··· STORED DATA ···

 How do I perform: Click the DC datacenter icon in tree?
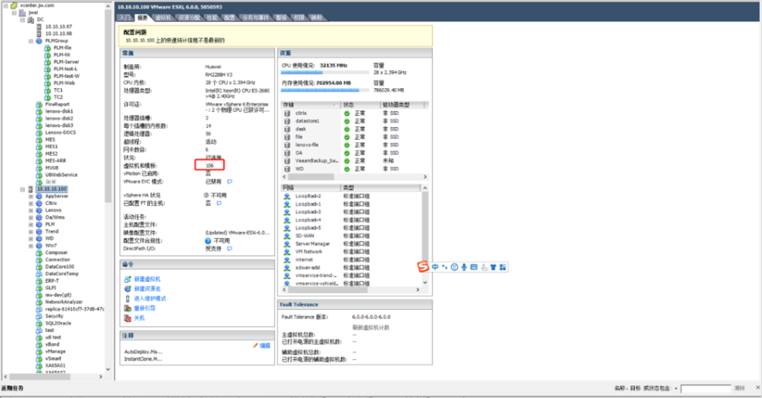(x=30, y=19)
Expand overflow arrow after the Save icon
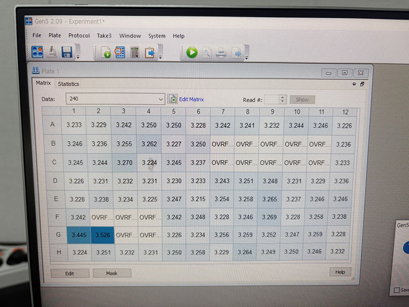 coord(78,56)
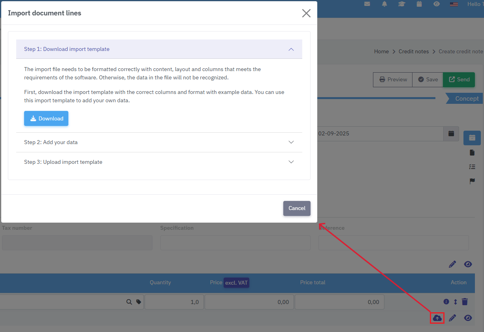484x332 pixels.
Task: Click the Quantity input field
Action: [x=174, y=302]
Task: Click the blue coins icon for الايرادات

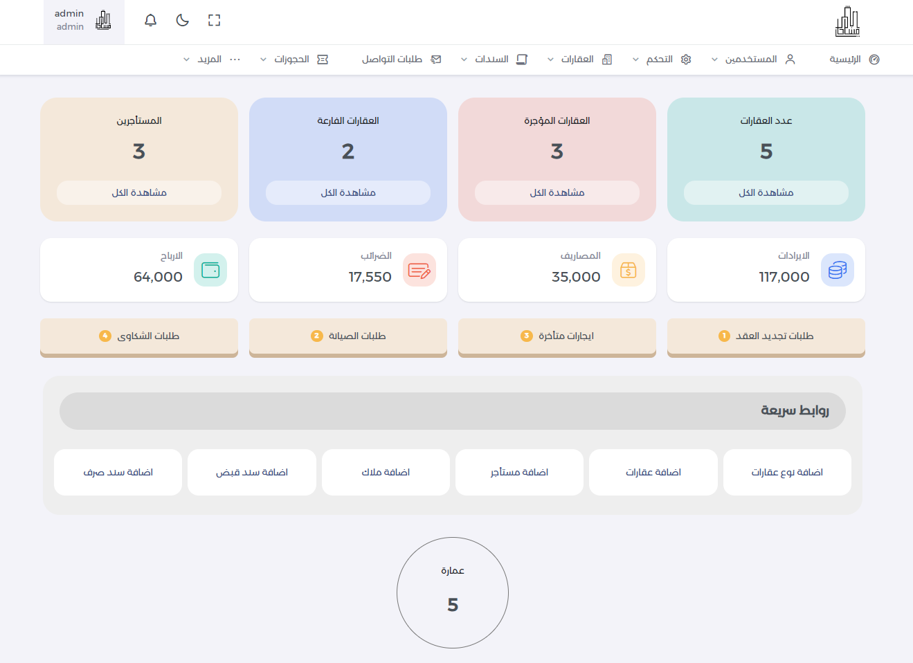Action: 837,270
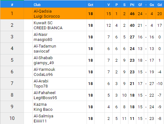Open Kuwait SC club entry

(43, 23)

···

■ WORK TO COMPLETE
Reproduce all of the data above word for word, leaving the pictures out.

■ TASK OUTPUT
 How do I perform: Click the DC datacenter icon in tree?
(x=30, y=19)
Expand overflow arrow after the Save icon
 coord(78,56)
484x332 pixels.
Task: Click the Quantity input field
Action: [x=174, y=302]
Task: Click the blue coins icon for الايرادات

Action: 837,270
Open Kuwait SC club entry

(43, 23)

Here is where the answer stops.